GPACC — Generalised Probabilistic Adjusted Classify and Count
==============================================================

:class:`GPACC` is the soft analogue of :class:`GACC`. Instead of a hard
confusion matrix, it builds a **soft confusion matrix** from posterior
probabilities:

.. math::

   M_{ij} = \frac{1}{|L_i|} \sum_{x \in L_i} P(Y = c_j \mid x)

where :math:`L_i` is the set of training examples with true class :math:`c_i`.
The prevalence is then estimated by solving the same constrained system as GACC.

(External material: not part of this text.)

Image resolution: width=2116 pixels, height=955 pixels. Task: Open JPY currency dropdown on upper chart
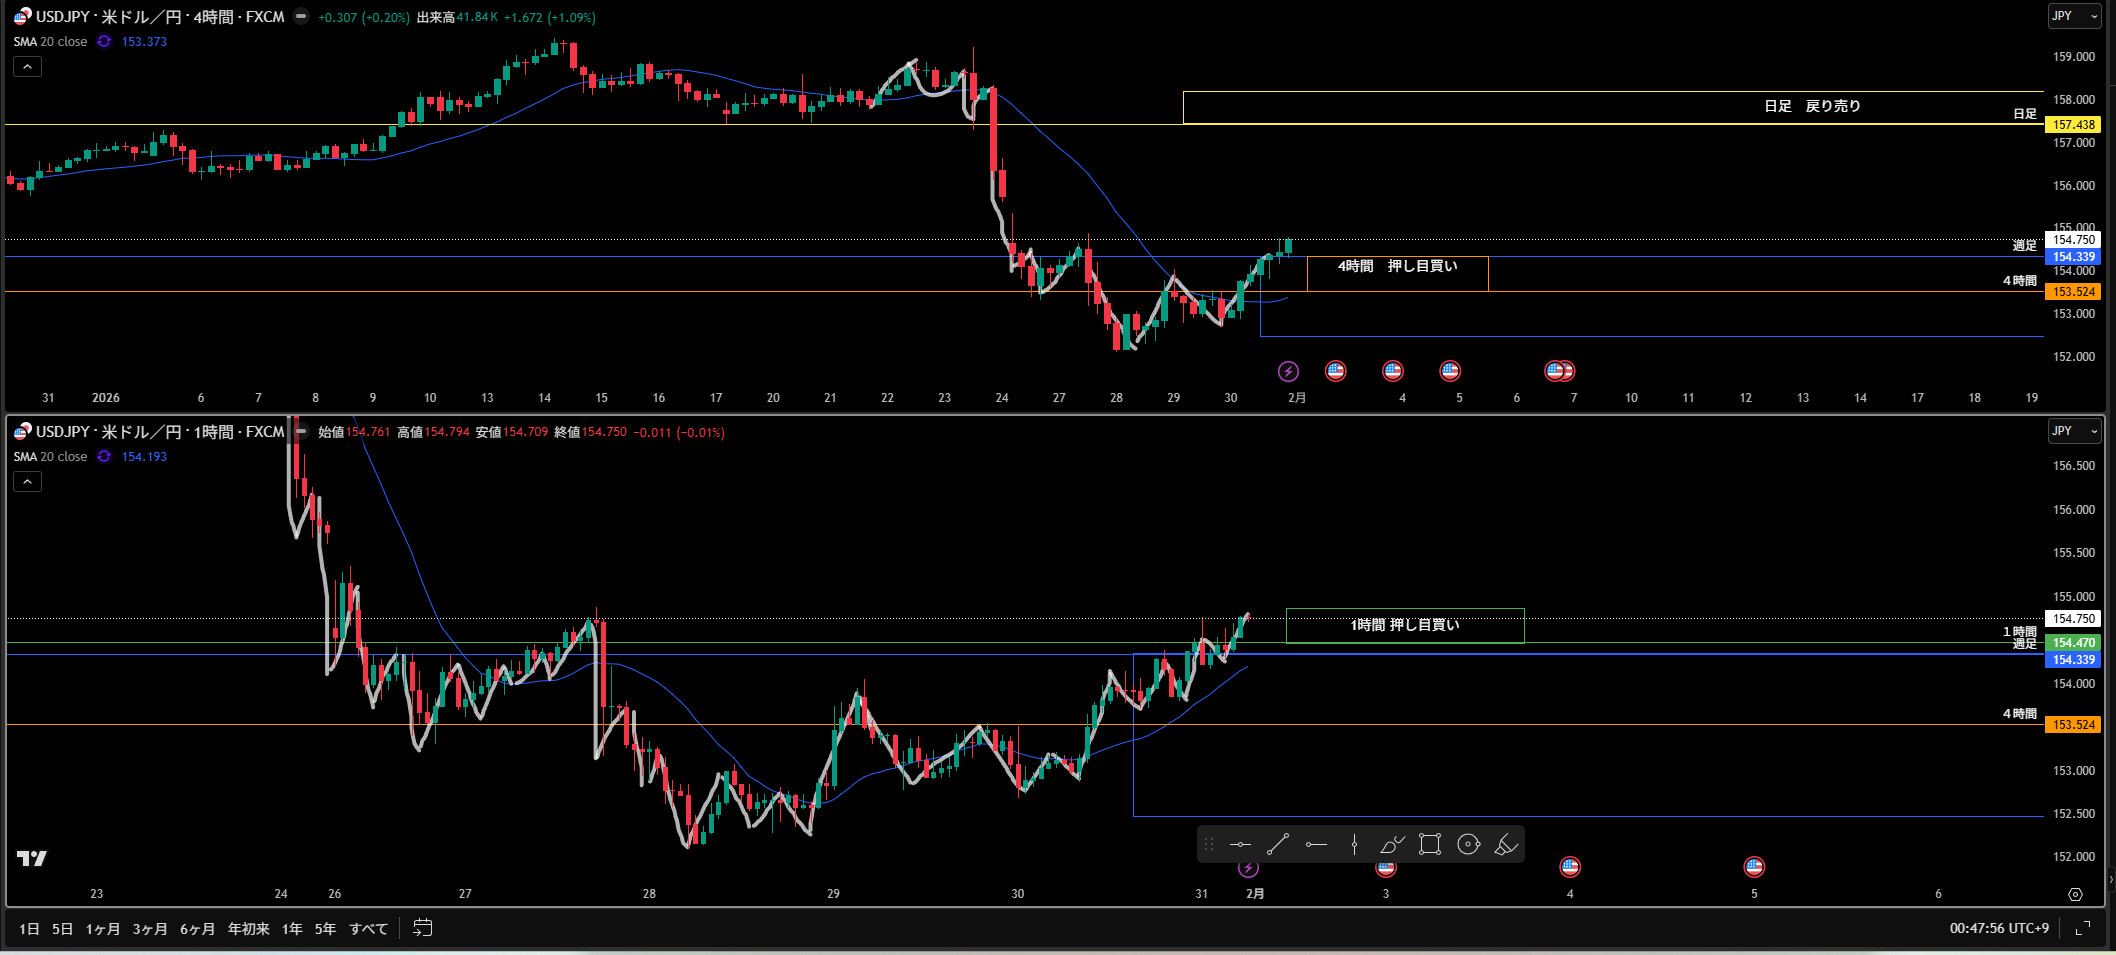pos(2074,16)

**Why it exists:** Soft matrices preserve more information than hard ones (no
thresholding artefacts). GPACC is usually more accurate than GACC when the
classifier is well-calibrated and typically outperforms plain PCC. It is the
recommended native-multiclass counting method.

Parameters
----------

Same as :class:`GACC`. The ``estimator`` must support ``predict_proba``.

Examples
--------

.. code-block:: python

   from mlquantify.counting import GPACC
   from sklearn.linear_model import LogisticRegression
   from sklearn.datasets import make_classification

   X, y = make_classification(n_samples=600, n_classes=4,
                              n_informative=6, n_redundant=0,
                              random_state=42)
   X_train, X_test = X[:450], X[450:]
   y_train, y_test = y[:450], y[450:]

   q = GPACC(LogisticRegression(), cv=5)
   q.fit(X_train, y_train)
   print(q.predict(X_test))
   # {0: 0.25, 1: 0.26, 2: 0.24, 3: 0.25}

----

Choosing Among CC, PCC, GACC, and GPACC
==========================================

.. list-table::
   :widths: 18 15 18 20 14
   :header-rows: 1

   * - Method
     - Shift correction
     - Native multiclass
     - Needs ``predict_proba``
     - Extra fit cost
   * - CC
     - ✗
     - ✓
     - ✗
     - None
   * - PCC
     - ✗
     - ✓
     - ✓
     - None
   * - GACC
     - ✓ (linear)
     - ✓
     - ✗
     - CV folds
   * - GPACC
     - ✓ (linear)
     - ✓
     - ✓
     - CV folds

**Practical recommendation:**

- Use **CC** only as a sanity-check baseline.
- Use **GPACC** as your primary counting-family method: the soft matrix
  and simplex constraint make it noticeably better than CC/PCC under shift.
- If probabilities are unavailable, fall back to **GACC**.
- For large distributional shifts, graduate to :class:`~mlquantify.likelihood.EMQ`
  or a distribution-matching method from :mod:`mlquantify.matching`.

References
==========

.. dropdown:: References

   - Forman, G. (2005). Counting Positives Accurately Despite Inaccurate
     Classification. *ECML*, 564–575.
   - Bella, A., Ferri, C., Hernández-Orallo, J., & Ramírez-Quintana, M. J.
     (2010). Quantification via Probability Estimators. *ICDM*, 737–742.
   - Firat, A. (2016). Unified Framework for Quantification.
     *arXiv:1606.00868*.

.. seealso::

   :ref:`counting` for threshold-adjustment methods (:class:`ACC`,
   :class:`TAC`, :class:`TX`, …) which offer stronger binary-specific correction.